Sæther was a talented orchestral musician that could play everything placed on the music stand in front of him prima vista, regardless of difficulty. His musical memory was remarkable, and he was able to explain in detail the interpretations and technical solutions of both conductors and guest soloists during the forty years he worked in the orchestra. As the "orchestra's memory," he was a valuable source of knowledge about the philharmonic's inner workings and staff history. Via his teacher Øivin Fjeldstad—and his teacher Gustav Fredrik Lange—he could trace the Norwegian orchestral tradition back to the time of Iver Holter, Johan Halvorsen, and Johan Svendsen. Little of Sæther's knowledge about this tradition was written down or preserved for posterity.

==As soloist==
Over the years, Sæther played many solo programs on NRK, where he premiered new Norwegian music and gave first-time performances in Norway of music by many foreign composers.
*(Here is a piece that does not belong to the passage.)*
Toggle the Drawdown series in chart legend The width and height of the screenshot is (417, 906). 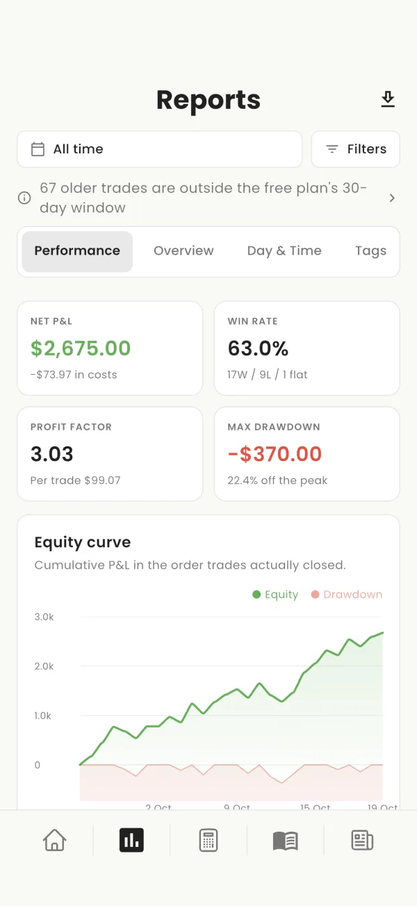pos(347,594)
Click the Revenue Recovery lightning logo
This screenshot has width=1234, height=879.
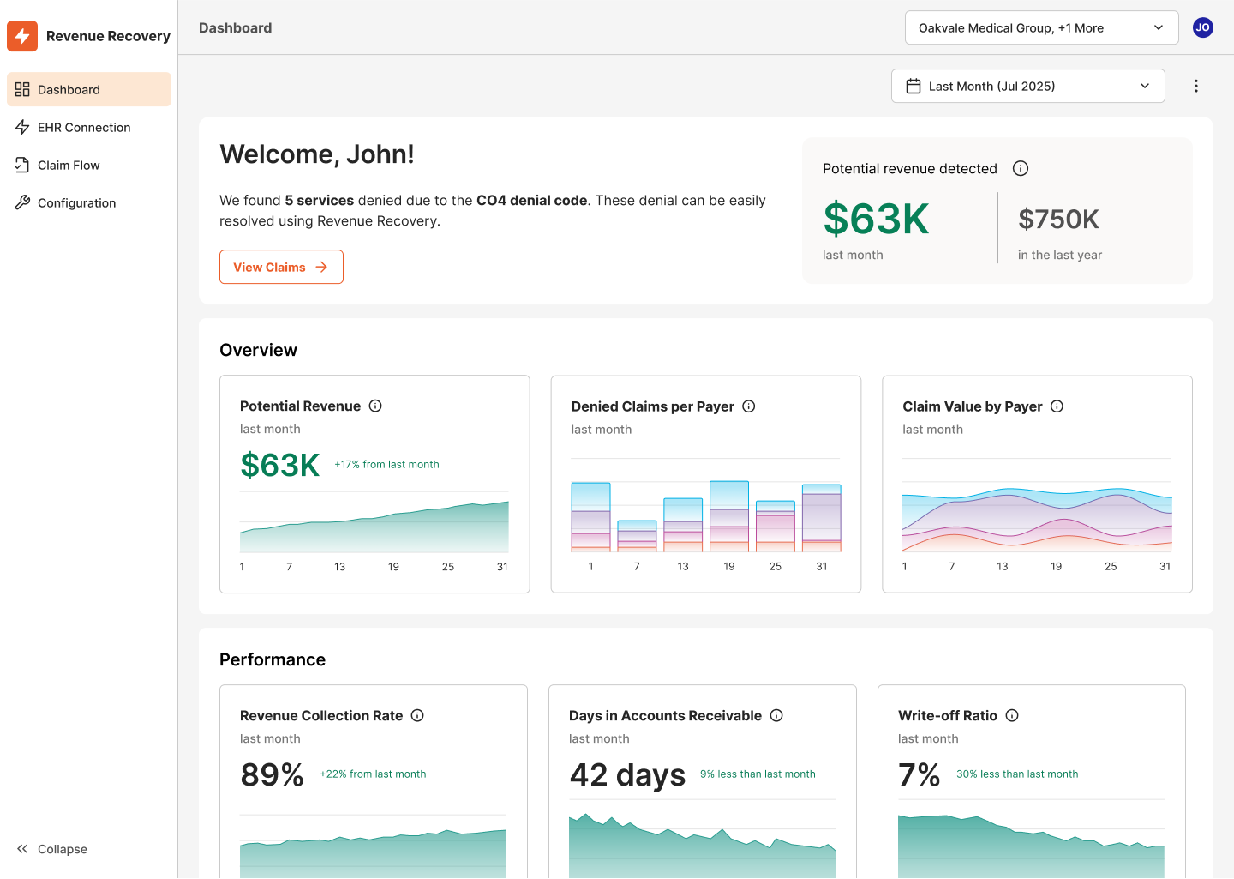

He was the first Norwegian to played Alban Berg's Violin Concerto with the philharmonic, and as a soloist with the philharmonic in the Oslo Concert Hall he performed Klaus Egge's Concerto for Violin and Orchestra, which was also broadcast on radio. Sæther also played Igor Stravinsky's Violin Concerto in D with the philharmonic on NRK. Sæther and Bjarne Larsen received good reviews for a sweepingly beautiful performance of Johann Sebastian Bach's Concerto for Two Violins and Orchestra in D Minor. He also performed the great classical violin concertos by Beethoven, Mendelssohn, Bruch, Brahms, and Tchaikovsky. He performed these enthusiastically together with good amateur orchestras in Eastern Norway. Among Norwegian works, he premiered Leif Solberg's violin sonata on NRK Radio with Ebba Isene at the piano.

==Violin teacher==
In 1959, the Veitvet Music School was established at Olav Selvaag's initiative and financed by him. The music school quickly developed into a vocational music school and conservatory, and Kaare Sæther was engaged by the conservatory as a violin teacher. For 28 years until his sudden death in February 1987, he was a valued educator first at Veitvet, and later at the school's locations in the Godlia neighborhood in Oslo's Østensjø borough. For a number of years, he and his colleague Leif Jørgensen contributed to making the Eastern Norway Conservatory of Music a vital and competitive supplement to the Norwegian Academy of Music for string instruments. Sæther taught solo performance and also conducted the conservatory's orchestra for many years with enthusiasm and extensive knowledge of the repertoire. Among his hundreds of students, many have had a strong presence in Norwegian music life. The philharmonic's first concertmaster Terje Tønnesen, second concertmaster John Arne Hirding, and violinists Jørn Halbakken, Frode Hoff, Tove Halbakken Resell, Lise Strandli, Hans Morten Stensland, and Vegard Johnsen all studied under Sæther. The Bergen Philharmonic Orchestra, Trondheim Symphony Orchestra, Stavanger Symphony Orchestra, Norwegian Radio Orchestra, and Norwegian National Opera and Ballet Orchestra also have musicians that studied under Sæther in their string sections. The composer and violinist Ole Henrik Moe studied violin with Sæther. Other prominent students of Sæther include Erik Fossum Svendsen, John Westbye, and Øivind Nussle. The violinist and ensemble leader Olaf Aasen is also a Sæther student.